私も20代の頃はナイロンやレザーとキャンバスのコンビネーションのブリーフケースを仕事で使っていましたが、30代になると英国調のジャケットやスーツスタイルにそれらのバッグを持つのはミスマッチに感じ、当時積極的にバイイングしていた英国ブランドのダレスバッグを持つようになりました。
ダレスバッグはクラシックな英国スタイルにはとてもマッチするバッグだったのですが、とにかく大きくて重いのがネック。当時は電車に乗っていてもラッシュ時には周りの人たちに顰蹙をあびるほどで、日本で使うビジネスバッグとしては、車を使うエグゼクティブな人向けなのかなとも思っていました。
数年間使い続けて90年代後半に差し掛かったころ、当時BEAMSのオリジナルのバッグを多く手掛けていた(株)セルツの中川氏(現在ブリーフィングを展開するユニオンゲートグループのCEOの中川有司氏)が、私が持つ大きくて重い英国ブランドのダレスバッグを見て、「日本ですごくいいブライドルレザーのバッグを作るファクトリーがあるのでオーダーしてみないか」と提案をいただき、オーダーで作ったのがこのバッグです。

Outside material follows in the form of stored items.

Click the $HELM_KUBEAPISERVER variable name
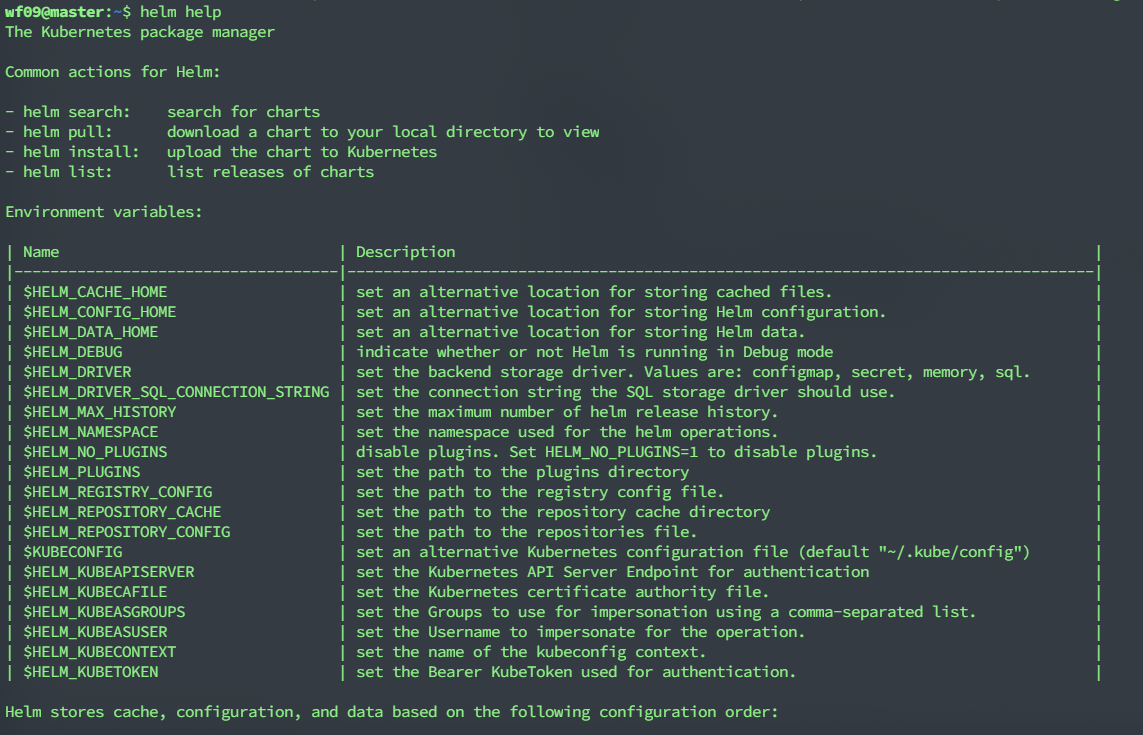Screen dimensions: 1143x735 point(109,572)
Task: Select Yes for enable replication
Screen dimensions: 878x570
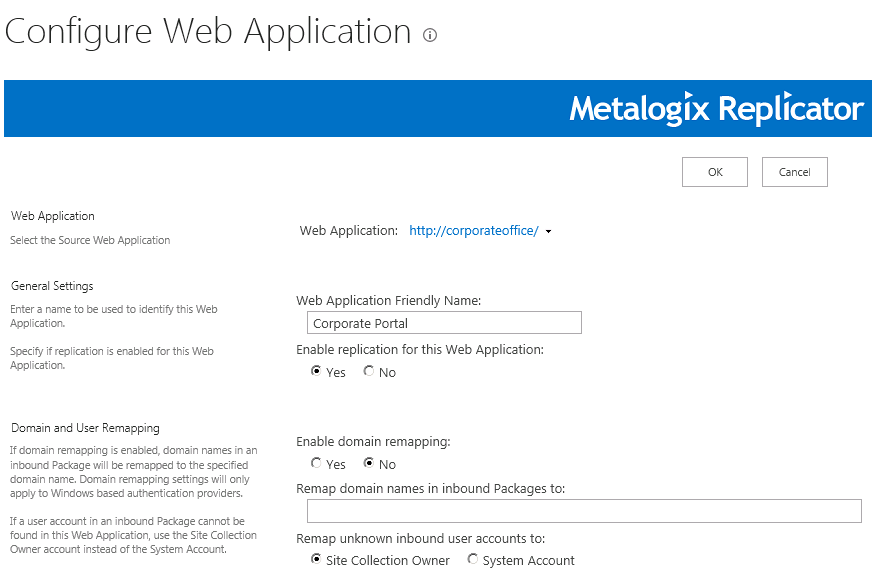Action: (317, 372)
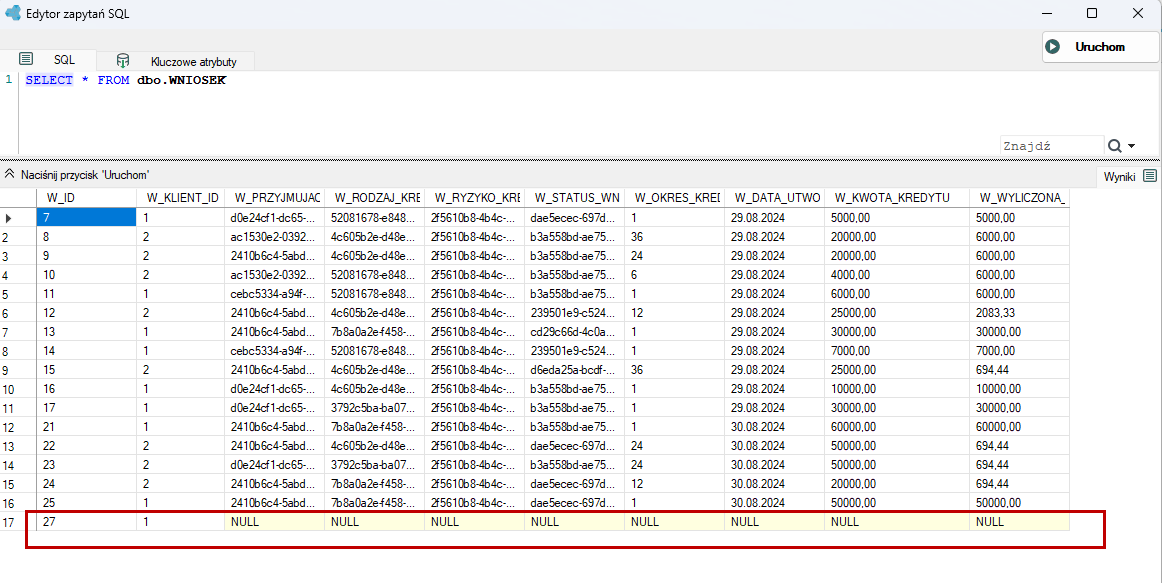Select the row selector arrow of first row
The image size is (1162, 583).
click(9, 219)
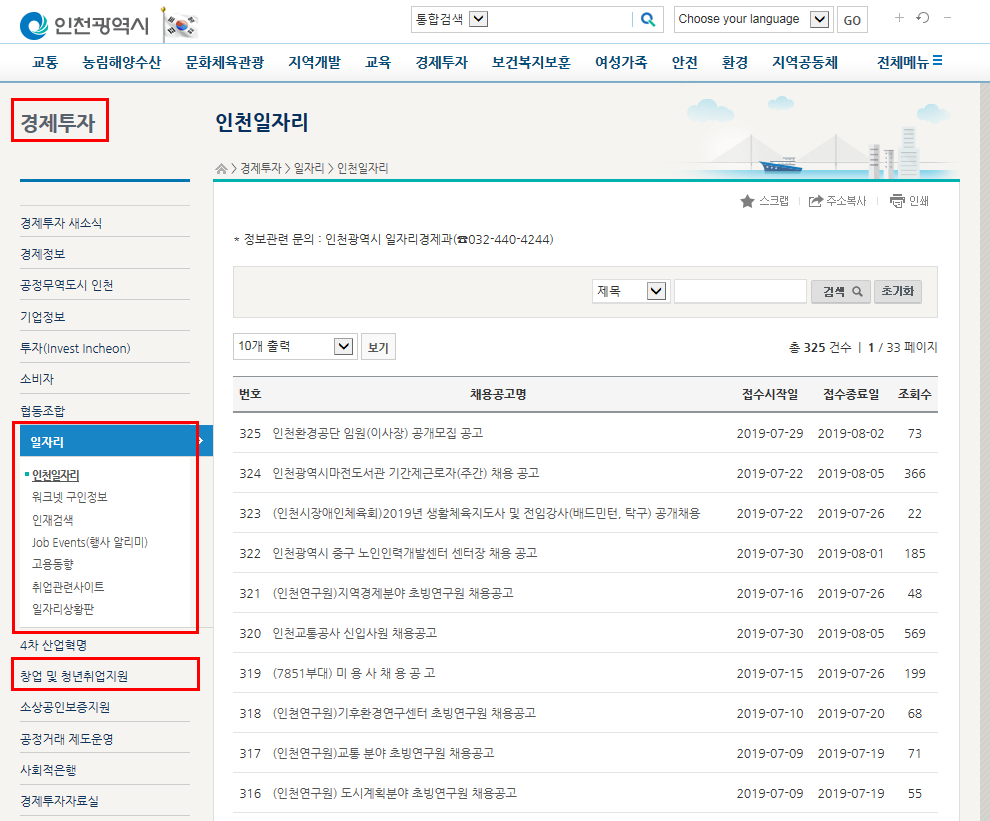
Task: Select 보건복지보훈 in navigation bar
Action: pos(531,62)
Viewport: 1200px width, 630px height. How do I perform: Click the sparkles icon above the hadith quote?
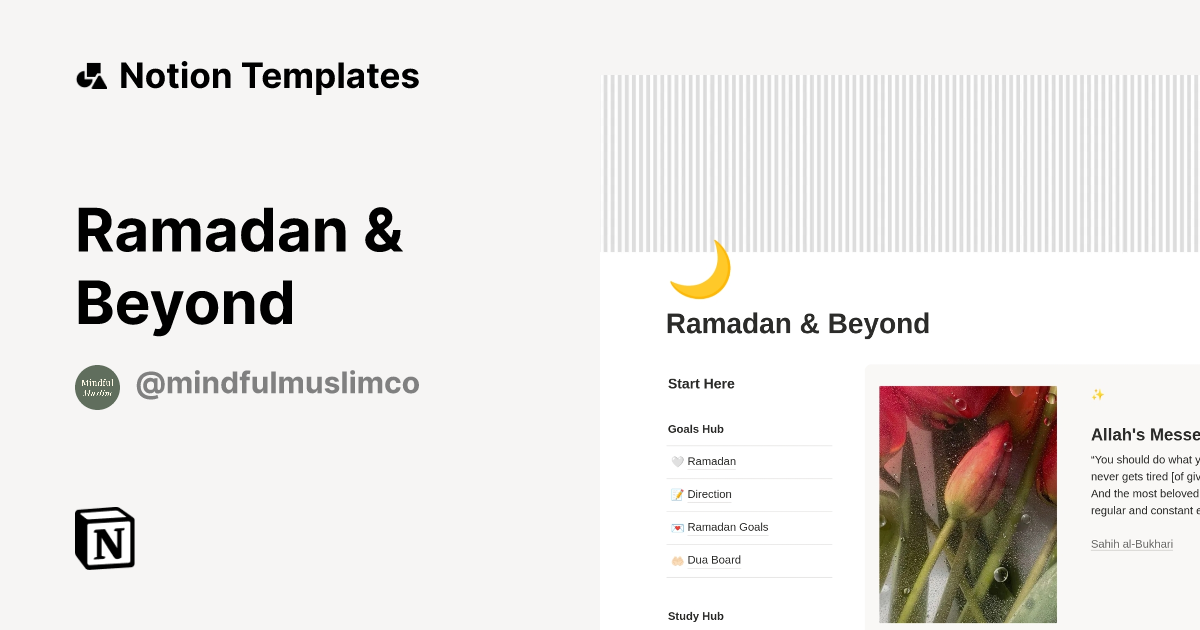coord(1097,394)
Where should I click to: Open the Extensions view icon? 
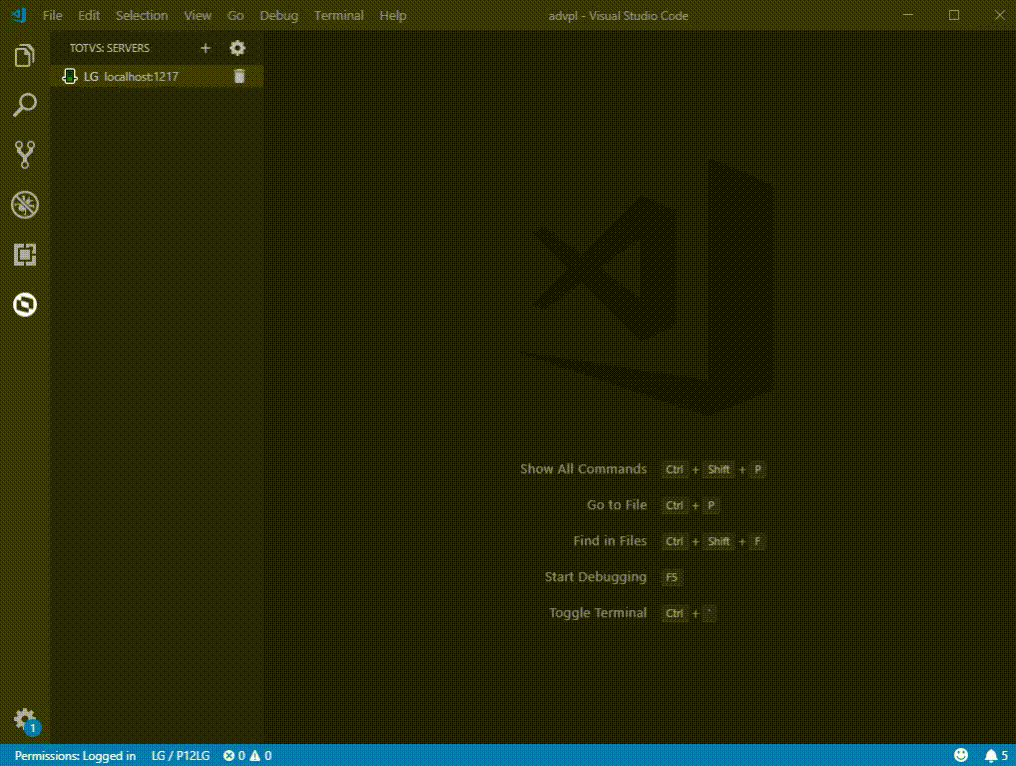(25, 255)
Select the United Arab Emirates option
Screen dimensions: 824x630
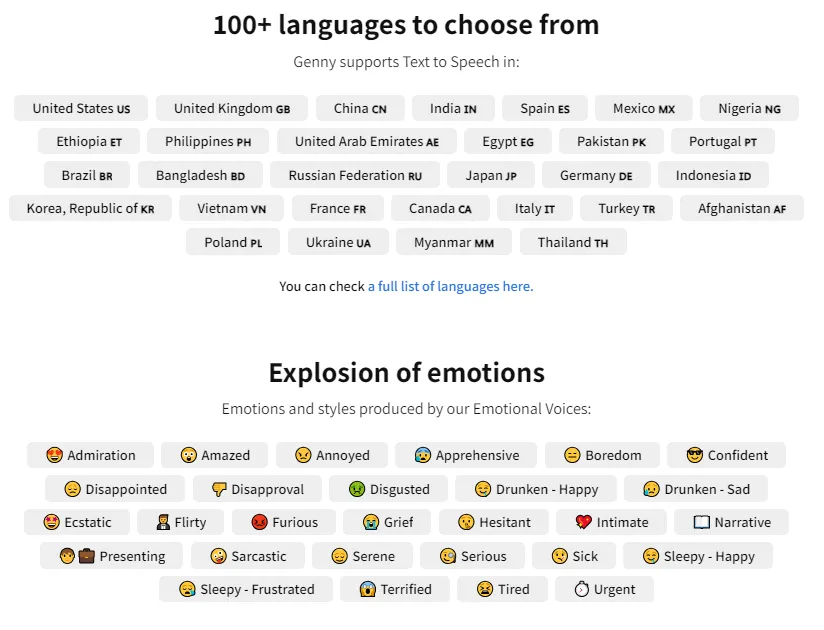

当時、ソメスサドルの事は知らなかったのですが、中川氏に聞くと北海道にある馬具を作る会社がハンドメイドで作るバッグと聞き、ヨーロッパの馬具ブランドと同じようなことをやっている日本のファクトリーがあるのかと、感心したことを今でも覚えています。
仕上がってきたバッグは、レザーのクオリティーも作りも自分の予想を超える完璧なブライドルレザーのブリーフケースでした。ただし、大きさはコンパクトになりましたがブライドルレザーが厚すぎて、結局重くなってしまったというオチもありました(笑)。
かなり気に入り数年間ヘビーローテーションで使いましたが、2000年代に入りイタリアのクラシックの流れが来ると、柔らかな仕立てのジャケットやスーツを着ることが増え、それに伴いバッグも柔らかくて軽いものを持つことが増えたこともあり、出番も少なくなりました。
もう10年以上使っていませんが、日本が世界に誇る銘品なので、私にとっては数少ない一生ものとして大切に保管しています。